§ **What is being asked**
Find how many lines in the material below contain the word "radio" and give only that number.

§ **Dataset records**

------------

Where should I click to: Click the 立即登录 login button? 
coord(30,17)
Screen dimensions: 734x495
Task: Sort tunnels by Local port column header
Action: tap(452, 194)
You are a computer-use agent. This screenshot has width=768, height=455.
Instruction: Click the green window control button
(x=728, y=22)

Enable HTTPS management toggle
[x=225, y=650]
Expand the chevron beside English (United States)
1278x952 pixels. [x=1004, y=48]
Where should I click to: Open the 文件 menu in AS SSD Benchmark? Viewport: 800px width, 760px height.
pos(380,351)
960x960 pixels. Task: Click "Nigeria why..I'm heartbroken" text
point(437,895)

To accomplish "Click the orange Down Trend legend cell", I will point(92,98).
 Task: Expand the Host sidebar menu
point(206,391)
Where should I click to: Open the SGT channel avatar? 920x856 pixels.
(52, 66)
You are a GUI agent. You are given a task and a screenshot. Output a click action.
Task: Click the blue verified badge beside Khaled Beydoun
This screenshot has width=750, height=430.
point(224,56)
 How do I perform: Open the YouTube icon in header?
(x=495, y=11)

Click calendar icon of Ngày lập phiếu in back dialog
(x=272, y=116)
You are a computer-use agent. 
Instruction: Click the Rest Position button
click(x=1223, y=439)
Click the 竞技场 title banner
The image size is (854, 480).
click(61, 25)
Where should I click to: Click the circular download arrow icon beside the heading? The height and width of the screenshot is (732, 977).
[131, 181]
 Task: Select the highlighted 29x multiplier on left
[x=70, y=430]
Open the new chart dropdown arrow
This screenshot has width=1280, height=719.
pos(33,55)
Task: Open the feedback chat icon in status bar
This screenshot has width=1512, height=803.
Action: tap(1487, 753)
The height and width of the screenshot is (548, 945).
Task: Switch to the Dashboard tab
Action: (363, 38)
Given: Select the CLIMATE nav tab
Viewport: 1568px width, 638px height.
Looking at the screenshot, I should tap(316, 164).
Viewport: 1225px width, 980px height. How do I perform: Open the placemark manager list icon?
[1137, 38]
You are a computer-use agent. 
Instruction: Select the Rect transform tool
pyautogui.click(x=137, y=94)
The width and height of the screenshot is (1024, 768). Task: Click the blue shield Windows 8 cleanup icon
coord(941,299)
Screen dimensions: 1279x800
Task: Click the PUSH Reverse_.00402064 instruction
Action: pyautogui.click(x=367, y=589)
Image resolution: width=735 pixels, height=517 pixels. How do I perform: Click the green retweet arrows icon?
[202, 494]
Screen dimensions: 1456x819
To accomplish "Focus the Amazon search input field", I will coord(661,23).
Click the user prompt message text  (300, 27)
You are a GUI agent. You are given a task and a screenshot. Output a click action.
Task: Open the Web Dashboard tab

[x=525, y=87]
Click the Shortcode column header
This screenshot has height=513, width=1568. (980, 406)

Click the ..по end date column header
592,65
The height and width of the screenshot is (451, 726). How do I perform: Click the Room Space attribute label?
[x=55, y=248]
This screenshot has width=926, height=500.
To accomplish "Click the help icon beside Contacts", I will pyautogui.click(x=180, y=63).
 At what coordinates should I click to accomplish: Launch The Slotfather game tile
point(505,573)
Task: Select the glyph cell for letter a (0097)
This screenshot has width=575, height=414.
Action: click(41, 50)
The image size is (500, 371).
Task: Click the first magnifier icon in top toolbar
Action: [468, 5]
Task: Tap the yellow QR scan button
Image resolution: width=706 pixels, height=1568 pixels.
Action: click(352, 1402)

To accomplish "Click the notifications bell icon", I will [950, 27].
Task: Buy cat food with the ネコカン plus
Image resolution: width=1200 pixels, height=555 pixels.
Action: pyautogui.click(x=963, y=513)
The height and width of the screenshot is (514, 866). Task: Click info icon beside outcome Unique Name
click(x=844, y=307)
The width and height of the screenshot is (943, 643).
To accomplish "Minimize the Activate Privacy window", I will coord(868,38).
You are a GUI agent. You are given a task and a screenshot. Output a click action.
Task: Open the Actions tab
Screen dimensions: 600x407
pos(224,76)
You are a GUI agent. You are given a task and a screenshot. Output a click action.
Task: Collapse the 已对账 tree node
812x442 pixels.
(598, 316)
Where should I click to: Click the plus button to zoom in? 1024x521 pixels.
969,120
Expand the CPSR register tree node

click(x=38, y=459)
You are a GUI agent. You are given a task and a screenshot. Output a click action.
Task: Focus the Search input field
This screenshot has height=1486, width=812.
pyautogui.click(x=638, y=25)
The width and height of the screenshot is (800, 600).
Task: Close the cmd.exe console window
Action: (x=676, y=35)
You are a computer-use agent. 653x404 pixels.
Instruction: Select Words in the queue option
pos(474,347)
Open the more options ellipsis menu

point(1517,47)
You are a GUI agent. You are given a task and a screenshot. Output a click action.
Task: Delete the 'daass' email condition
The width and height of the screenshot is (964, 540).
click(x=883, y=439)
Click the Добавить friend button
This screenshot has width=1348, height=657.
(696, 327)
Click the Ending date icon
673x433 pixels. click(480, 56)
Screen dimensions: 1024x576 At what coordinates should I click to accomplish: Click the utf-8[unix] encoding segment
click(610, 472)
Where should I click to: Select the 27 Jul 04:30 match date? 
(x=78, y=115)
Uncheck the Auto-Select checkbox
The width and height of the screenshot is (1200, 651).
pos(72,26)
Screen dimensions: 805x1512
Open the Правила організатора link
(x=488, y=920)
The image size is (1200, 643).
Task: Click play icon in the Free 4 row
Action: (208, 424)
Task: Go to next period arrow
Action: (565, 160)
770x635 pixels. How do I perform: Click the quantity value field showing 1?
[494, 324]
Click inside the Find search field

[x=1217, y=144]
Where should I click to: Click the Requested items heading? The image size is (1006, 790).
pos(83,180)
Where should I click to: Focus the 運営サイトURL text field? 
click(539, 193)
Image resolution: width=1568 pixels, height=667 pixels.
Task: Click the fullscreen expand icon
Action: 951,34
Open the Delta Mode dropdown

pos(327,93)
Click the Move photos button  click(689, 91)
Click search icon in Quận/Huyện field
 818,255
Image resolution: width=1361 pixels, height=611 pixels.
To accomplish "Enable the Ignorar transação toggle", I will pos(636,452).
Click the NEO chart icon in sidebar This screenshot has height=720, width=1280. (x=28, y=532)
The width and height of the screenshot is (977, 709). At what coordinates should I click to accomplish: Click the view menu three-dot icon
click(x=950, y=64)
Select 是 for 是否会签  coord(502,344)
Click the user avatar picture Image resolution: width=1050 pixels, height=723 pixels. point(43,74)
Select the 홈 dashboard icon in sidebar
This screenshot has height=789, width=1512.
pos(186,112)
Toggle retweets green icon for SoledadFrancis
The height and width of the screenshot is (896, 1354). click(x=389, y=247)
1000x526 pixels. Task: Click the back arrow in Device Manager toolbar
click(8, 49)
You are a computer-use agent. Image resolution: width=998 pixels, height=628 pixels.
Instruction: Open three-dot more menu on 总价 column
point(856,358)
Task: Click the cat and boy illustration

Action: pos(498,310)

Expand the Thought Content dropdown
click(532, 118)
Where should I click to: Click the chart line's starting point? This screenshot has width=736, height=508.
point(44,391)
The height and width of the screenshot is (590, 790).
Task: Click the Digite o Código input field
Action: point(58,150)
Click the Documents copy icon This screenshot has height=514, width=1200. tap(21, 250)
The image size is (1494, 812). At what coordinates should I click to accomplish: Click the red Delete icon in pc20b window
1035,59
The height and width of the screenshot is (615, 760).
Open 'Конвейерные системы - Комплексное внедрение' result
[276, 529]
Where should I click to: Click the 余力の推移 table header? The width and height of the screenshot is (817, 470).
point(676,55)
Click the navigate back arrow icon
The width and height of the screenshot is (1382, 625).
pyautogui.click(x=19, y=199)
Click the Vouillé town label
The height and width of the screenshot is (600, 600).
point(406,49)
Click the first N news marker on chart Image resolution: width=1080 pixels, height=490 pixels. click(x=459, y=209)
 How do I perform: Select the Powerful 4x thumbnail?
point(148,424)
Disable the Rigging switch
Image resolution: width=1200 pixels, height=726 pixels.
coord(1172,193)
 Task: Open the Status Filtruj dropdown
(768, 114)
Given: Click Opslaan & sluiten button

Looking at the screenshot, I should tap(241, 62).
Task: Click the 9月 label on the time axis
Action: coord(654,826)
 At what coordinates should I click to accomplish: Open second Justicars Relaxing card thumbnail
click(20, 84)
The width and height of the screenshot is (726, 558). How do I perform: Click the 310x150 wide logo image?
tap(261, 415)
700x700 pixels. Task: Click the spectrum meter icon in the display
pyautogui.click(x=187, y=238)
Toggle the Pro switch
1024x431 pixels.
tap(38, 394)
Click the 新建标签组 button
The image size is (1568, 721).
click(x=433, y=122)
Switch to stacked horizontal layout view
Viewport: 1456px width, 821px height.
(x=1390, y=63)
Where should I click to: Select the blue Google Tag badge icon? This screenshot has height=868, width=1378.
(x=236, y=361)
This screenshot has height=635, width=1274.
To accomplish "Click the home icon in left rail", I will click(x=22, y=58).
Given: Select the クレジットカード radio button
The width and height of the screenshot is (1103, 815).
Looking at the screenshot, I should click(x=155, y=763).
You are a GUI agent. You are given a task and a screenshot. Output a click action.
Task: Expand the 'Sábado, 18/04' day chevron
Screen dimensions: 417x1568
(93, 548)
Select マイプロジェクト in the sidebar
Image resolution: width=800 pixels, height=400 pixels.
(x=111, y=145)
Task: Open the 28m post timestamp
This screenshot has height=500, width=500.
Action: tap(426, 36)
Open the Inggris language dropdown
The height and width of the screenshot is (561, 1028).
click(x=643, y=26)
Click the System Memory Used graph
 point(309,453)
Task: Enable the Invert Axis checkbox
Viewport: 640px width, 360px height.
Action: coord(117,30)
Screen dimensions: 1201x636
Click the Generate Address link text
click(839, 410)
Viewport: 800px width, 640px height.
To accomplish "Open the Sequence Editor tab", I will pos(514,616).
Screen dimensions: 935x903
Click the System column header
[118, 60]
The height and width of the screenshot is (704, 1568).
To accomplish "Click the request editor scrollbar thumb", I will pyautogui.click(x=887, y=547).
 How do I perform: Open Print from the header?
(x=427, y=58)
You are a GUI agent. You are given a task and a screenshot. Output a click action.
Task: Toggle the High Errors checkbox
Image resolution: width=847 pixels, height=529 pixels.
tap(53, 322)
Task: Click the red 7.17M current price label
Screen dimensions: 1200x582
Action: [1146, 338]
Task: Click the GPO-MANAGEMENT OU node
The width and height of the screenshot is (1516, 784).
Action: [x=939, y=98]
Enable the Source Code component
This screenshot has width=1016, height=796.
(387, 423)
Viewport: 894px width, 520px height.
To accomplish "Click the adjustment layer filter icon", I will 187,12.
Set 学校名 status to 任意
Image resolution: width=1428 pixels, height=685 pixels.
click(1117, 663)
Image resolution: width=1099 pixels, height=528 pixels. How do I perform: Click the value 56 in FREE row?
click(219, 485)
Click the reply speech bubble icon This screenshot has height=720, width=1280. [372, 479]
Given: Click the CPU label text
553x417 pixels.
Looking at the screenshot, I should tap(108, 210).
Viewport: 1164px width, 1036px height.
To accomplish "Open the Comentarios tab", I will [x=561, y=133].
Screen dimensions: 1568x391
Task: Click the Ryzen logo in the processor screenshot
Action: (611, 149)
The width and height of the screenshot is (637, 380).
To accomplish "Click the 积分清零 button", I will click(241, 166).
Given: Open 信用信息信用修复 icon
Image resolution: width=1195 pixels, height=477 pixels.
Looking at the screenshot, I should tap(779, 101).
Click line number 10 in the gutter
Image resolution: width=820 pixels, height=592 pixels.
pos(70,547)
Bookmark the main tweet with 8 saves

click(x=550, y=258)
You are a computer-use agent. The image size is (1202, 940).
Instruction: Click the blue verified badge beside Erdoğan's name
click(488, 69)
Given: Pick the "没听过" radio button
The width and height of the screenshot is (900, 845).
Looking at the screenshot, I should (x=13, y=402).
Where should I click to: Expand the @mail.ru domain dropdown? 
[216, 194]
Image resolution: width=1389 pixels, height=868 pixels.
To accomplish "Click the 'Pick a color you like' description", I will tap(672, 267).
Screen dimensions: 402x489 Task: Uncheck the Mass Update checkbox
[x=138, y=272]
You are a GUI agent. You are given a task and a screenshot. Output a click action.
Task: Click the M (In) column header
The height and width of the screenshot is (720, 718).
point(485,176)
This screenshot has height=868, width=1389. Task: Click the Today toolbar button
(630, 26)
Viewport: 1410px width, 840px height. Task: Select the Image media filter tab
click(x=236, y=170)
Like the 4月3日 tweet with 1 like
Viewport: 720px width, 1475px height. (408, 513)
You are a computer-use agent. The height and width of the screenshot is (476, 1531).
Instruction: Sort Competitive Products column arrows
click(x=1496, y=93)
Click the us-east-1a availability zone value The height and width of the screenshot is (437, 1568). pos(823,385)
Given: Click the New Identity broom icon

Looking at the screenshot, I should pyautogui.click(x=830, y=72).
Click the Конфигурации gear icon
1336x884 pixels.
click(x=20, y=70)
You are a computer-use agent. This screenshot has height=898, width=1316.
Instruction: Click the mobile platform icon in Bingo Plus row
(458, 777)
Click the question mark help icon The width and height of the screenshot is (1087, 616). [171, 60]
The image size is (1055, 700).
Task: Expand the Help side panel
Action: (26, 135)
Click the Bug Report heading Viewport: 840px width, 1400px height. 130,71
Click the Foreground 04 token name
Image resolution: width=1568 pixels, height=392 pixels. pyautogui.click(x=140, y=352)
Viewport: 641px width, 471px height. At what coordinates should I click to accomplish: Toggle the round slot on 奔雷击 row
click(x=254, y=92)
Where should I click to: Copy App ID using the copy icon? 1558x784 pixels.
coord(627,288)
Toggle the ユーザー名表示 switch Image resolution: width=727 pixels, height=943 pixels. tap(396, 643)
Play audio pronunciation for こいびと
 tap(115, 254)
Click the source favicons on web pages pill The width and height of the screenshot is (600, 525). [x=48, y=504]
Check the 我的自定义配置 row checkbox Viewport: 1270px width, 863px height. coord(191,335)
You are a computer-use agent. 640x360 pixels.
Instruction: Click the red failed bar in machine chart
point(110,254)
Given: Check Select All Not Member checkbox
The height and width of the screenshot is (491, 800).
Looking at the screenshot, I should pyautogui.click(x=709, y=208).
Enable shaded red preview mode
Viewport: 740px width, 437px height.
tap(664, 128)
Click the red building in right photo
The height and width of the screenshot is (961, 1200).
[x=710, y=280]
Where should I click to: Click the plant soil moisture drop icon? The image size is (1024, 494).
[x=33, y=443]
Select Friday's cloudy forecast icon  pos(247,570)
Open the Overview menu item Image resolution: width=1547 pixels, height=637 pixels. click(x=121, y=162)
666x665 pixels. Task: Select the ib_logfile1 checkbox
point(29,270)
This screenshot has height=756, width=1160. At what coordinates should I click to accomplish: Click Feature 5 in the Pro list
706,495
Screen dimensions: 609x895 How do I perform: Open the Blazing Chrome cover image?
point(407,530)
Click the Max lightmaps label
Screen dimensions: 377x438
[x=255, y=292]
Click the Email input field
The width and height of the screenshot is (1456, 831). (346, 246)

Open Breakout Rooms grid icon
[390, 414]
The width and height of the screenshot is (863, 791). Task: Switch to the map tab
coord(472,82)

------------

§ **Response to the task**
2